Film Review: The good and bad of Wizards’ defense

NBA: Washington Wizards at Philadelphia 76ers

The Washington Wizards fell in their season opener against the Philadelphia 76ers on Wednesday night, 113-107. Davis Bertans had a minutes restriction due to conditioning and Rui Hachimura missed his first of at least 10 games with a severe case of pink eye. Despite that, we saw Washington’s highs as well as their lows and it was all related to defense.

In the third quarter, the Wizards held the 76ers scoreless for nearly six minutes to start the second half. It started with sound defensive IQ from Isaac Bonga, which is something that was a key difference in these two separate stretches. Washington’s game plan was to force Joel Embiid to beat them through double teams or by finding a teammate to beat them. When utilized properly as was the case here with Deni Avdija, it forced a turnover.

The Wizards again force the ball out of Embiid and will live with a contested 3-point attempt from a career 36 percent shooter in Tobias Harris. When possible Washington did their best to deny Embiid from even getting the ball leading to an Avdija steal.

With Thomas Bryant and Russell Westbrook still in the backcourt peeved about a missed transition opportunity, the 76ers got a quick 3-point attempt. Avdija made sure it was one shot and done by putting the 7-foot, 280-pound Embiid on the floor. Even Bonga, who has put on a little more muscle this offseason, showed admirable battle against the All-NBA center.

If you are catching onto the theme of Washington’s early third quarter defensive success it was being physical and making Joel Embiid’s life difficult. The 76ers big had to throw a chicken wing to try and get around Bryant that the officials did not miss.

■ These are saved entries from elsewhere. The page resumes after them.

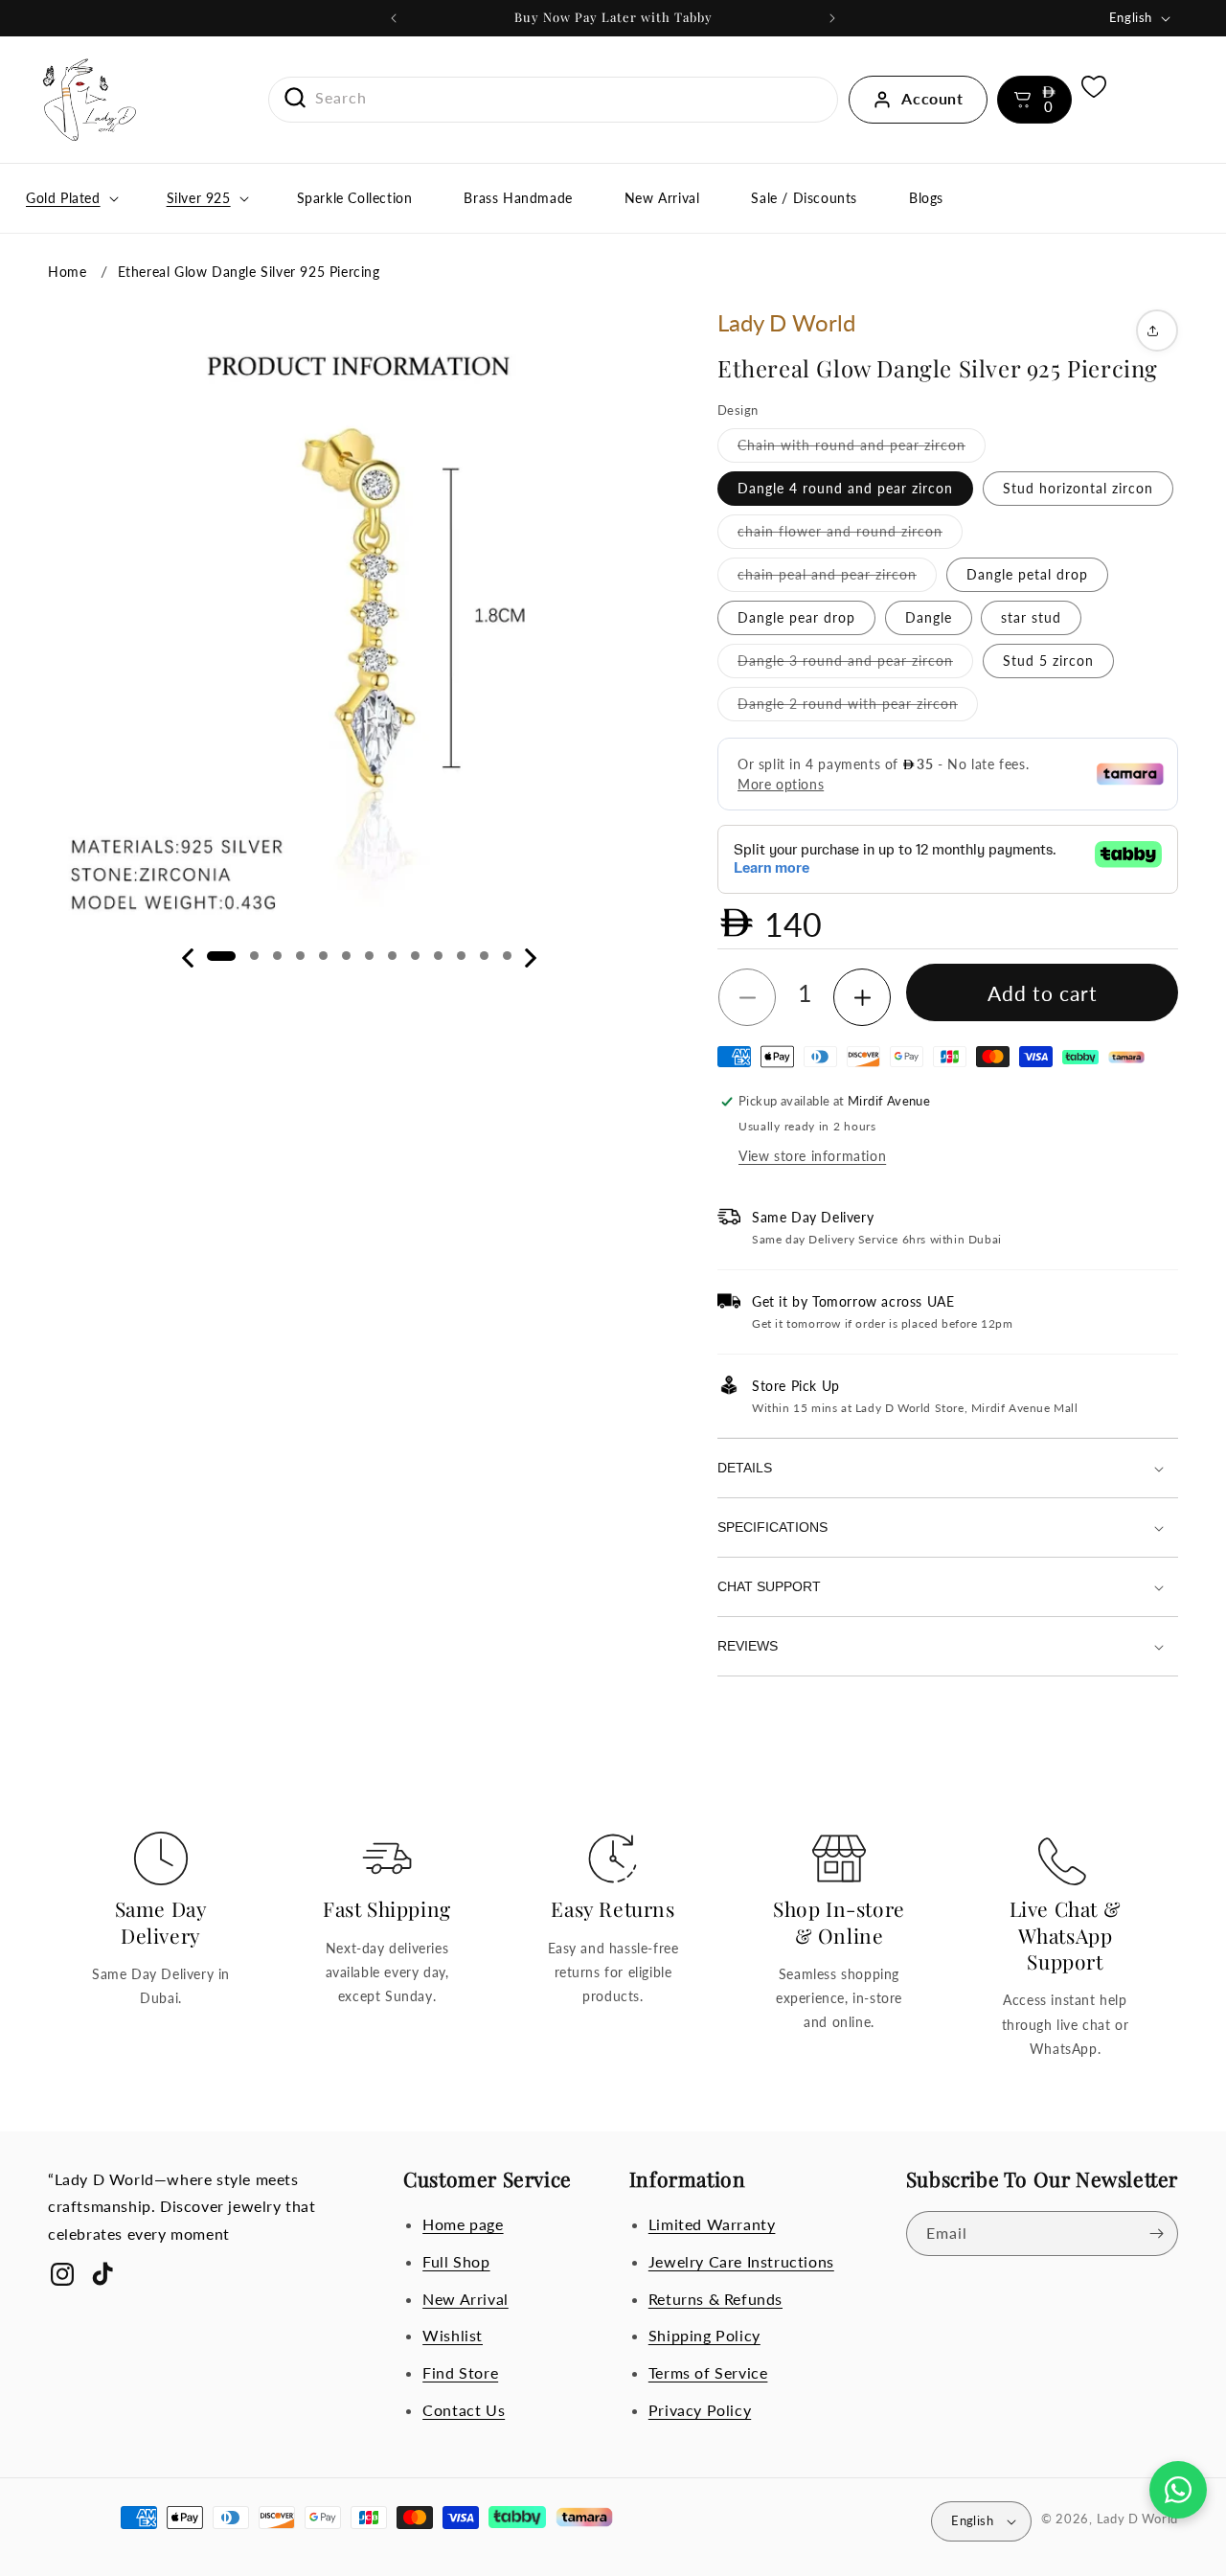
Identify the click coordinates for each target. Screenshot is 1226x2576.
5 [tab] (323, 955)
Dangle (928, 617)
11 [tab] (461, 955)
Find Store (460, 2372)
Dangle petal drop (1027, 574)
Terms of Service (708, 2372)
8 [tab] (392, 955)
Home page (462, 2224)
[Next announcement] (832, 18)
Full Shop (455, 2261)
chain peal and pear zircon (837, 578)
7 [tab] (369, 955)
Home (67, 271)
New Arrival (465, 2299)
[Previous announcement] (394, 18)
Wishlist (452, 2336)
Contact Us (463, 2410)
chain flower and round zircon (850, 535)
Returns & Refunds (715, 2299)
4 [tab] (300, 955)
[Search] (288, 98)
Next (530, 958)
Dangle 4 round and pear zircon (845, 488)
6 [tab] (346, 955)
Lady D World (1137, 2518)
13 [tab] (507, 955)
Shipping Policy (704, 2336)
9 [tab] (415, 955)
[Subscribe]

Washington was not going to hold Embiid down all game as Philadelphia made the right adjustments allowing the center to pour in 15 of the team’s 40 fourth-quarter points. Embiid did work against Robin Lopez (two fouls drawn, a bucket at the rim, and a jumper) as well as Thomas Bryant (tough jumper, tough bucket at the rim, and one bully ball to the rim) and that is to be expected. But the Wizards still had other aspects where they let themselves down in the fourth quarter.

Russell Westbrook’s turn to double team Embiid and it is not overly aggressive or successful leading to an open 3-point shot for a 40 percent shooter last season. Then Bradley Beal allows himself to get disconnected from his man for half a second and that is all Philadelphia needed to execute a fine baseline out of bounds play.

A theme of the fourth quarter defense was Westbrook getting beat. Some of it was good design by the 76ers, but some of it was carelessness of losing sight of where your man is. Ben Simmons got multiple easy chances at the rim because of it.

Another instance of a less than aggressive fight through of a screen by Westbrook providing little resistance to Simmons getting to the rim. The dagger play at the end is less on Westbrook as Beal and Bryant both went to the same man leaving an on-fire Embiid open putting Westbrook into a gamble situation.